The album came out after the band had already broken up so we are very lucky in a sense that it ever came out at all. I remember talking to John the guitarist about how much I loved the album and he said that they had recently ditched a slew of other songs that were going in a totally different direction so the album nearly came from a different angle. I can’t imagine what that would’ve sounded like but the songs that we ended up with are a serious milestone in San Diego’s cherished musical heritage. Even having listened to this album literally hundreds of times, I still enjoy listening to it regularly.
The line up had changed since its inception. Originally Pitchfork was a three piece (guitar/bass/drums) and had a faster, more chaotic sound. Don Ankrom the original bass player was a slapper so even though he was a fantastic player it may have date stamped the project a bit. He moved away and was replaced by Nick Frederick, who played much steadier and more straight ahead. Less wild and original but arguably more supportive. Joey Piro drums with a great energy. Slightly unpolished but with a powerful and creative approach. Guitarist John Reis played in a very energetic way, often contorting and wrenching the sounds from his guitar. The use of noise was musically interweaved with melody. John also sang originally but later Rick Froberg teamed up as their vocalist. All their official releases have Rick on vocals.
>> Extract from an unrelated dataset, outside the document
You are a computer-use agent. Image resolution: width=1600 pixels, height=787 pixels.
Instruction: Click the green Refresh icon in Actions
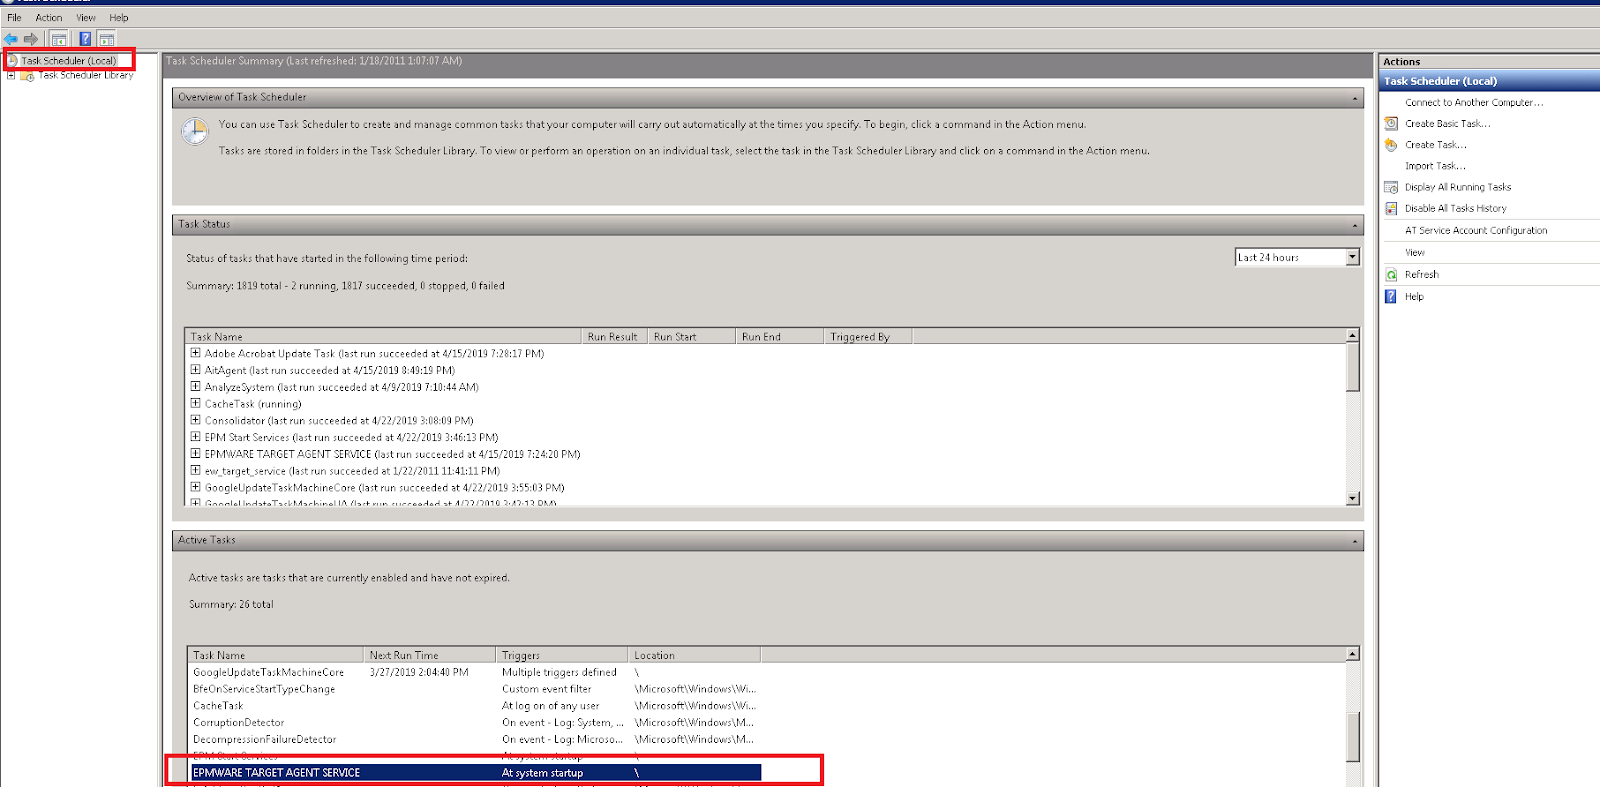coord(1391,275)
Rick also is an amazing artist. He did all of their album art along with the art for many other San Diego bands over the years, as well as much of the illustration work for the local label Headhunter.
I often see brief mentions of Pitchfork as the roots of the musical tree that led to Drive Like Jehu, Rocket from the Crypt, Obits, Hot Snakes, Night Marchers and others. Even going all the way back to 1990, this group of songs flow together so well that if you are a fan of any of those bands, it’s a crime to not really dig into this stuff. You won’t regret it.
Sooooo… Everyone once in awhile my mind gets blown. Before you feel too sorry for me, let me assure you that the mind-blowing thing is something that I welcome. I can still function in my weird world with whatever pieces are left intact. Not a problem. The reason we write this music blog is to share things that we are excited about with others. The debut album from Sweden’s Goat is one of those albums. I’ve told a bunch of friends about ‘World Music’ and many of them already knew the level of badassness their music possessed. I’m happy to join this party, however late.
‘World Music’ sounds like something right out of 1970, although it came out in 2012. Reverby, distorted guitars and fuzzed out bass along with a loose drum groove like a primitive version of Can’s Jaki Liebezeit or John Densmore. Random keys, percussion or other instruments are added as well. Some songs have singing, while others are instrumental. It works both ways. The female vocalist has a roughness that is perfect for the music. It’s great singing but sort of off at the same time. The delivery is somewhere between singing and yelling. It works perfectly. The melodies sound like they are derived from some cult from the middle ages. There’s a “retro” aspect to the production and tones that harkens to the sound of the late 1960s and 70s, yet there’s an entrancing ancient, primitive element that draws you in. Very hypnotic and grooving. The repetition works in the music’s favor. A mystery surrounds the band as they claim to be from a small voodoo-worshipping village called Korpilombolo in Sweden and they perform live wearing masks. Now that’s a recipe for something interesting!
Here’s Goat’s ‘World Music’ full album for a listening preview.
Thunder, Lightning, Strike (2004) – Memphis Industries
Once a blogosphere sensation, The Go! Team has drifted slowly away from the collective listening conscience; however, their genre-bending sound continues to effectively move listeners forward. Infused with scores of movement and raucous ambient joy, Thunder, Lightning, Strike is a swagger filled, motivating flow of marching bands, 80’s TV action heroes, rap artifacts, double dutch chants, messy guitars, and rolling banjos.
Looking for albums that we would pass along to our friends, this album is high on my list of most-oft recommended. Pure infectious fun that harkens back to that free-wheeling explosion of home-engineered projects, releasing a whole new type of artist upon the scene. The music is a chance to get psyched-up about the sounds of our youth and rework it in a way to propel us into the future.